▶ [WORK INSTRUCTION]:
Copy exactly the lines that run from the line containing "Image resolution: width=1200" to the end of the material below, both ends included.

◆ ◆ ◆ ◆ ◆ ◆ ◆

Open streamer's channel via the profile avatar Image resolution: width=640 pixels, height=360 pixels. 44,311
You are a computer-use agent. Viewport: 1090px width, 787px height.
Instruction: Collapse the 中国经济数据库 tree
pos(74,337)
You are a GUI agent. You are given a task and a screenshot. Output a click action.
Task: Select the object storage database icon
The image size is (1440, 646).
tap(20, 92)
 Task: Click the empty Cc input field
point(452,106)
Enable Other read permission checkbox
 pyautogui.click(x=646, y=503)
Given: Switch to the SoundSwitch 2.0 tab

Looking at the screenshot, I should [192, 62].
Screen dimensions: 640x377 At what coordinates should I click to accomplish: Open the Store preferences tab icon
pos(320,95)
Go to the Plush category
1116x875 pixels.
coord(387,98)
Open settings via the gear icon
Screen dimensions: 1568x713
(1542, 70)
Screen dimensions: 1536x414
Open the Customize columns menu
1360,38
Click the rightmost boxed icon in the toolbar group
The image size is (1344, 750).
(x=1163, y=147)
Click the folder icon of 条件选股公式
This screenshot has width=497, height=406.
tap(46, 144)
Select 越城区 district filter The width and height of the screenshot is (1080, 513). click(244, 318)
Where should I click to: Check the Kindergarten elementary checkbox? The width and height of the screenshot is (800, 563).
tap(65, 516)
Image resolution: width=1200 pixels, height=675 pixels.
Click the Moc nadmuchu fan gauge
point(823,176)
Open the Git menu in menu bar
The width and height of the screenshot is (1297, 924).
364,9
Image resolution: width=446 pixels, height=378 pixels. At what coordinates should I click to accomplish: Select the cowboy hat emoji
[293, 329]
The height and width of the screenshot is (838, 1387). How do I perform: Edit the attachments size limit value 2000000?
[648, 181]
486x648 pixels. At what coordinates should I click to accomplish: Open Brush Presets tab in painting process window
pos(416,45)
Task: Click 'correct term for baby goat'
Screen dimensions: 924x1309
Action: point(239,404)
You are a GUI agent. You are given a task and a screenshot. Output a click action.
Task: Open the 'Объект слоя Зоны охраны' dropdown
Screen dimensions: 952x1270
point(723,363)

◆ ◆ ◆ ◆ ◆ ◆ ◆

▶ [ANSWER AREA]:
Image resolution: width=1200 pixels, height=675 pixels.
Click the Moc nadmuchu fan gauge
point(823,176)
Open the Git menu in menu bar
The width and height of the screenshot is (1297, 924).
364,9
Image resolution: width=446 pixels, height=378 pixels. At what coordinates should I click to accomplish: Select the cowboy hat emoji
[293, 329]
The height and width of the screenshot is (838, 1387). How do I perform: Edit the attachments size limit value 2000000?
[648, 181]
486x648 pixels. At what coordinates should I click to accomplish: Open Brush Presets tab in painting process window
pos(416,45)
Task: Click 'correct term for baby goat'
Screen dimensions: 924x1309
Action: point(239,404)
You are a GUI agent. You are given a task and a screenshot. Output a click action.
Task: Open the 'Объект слоя Зоны охраны' dropdown
Screen dimensions: 952x1270
point(723,363)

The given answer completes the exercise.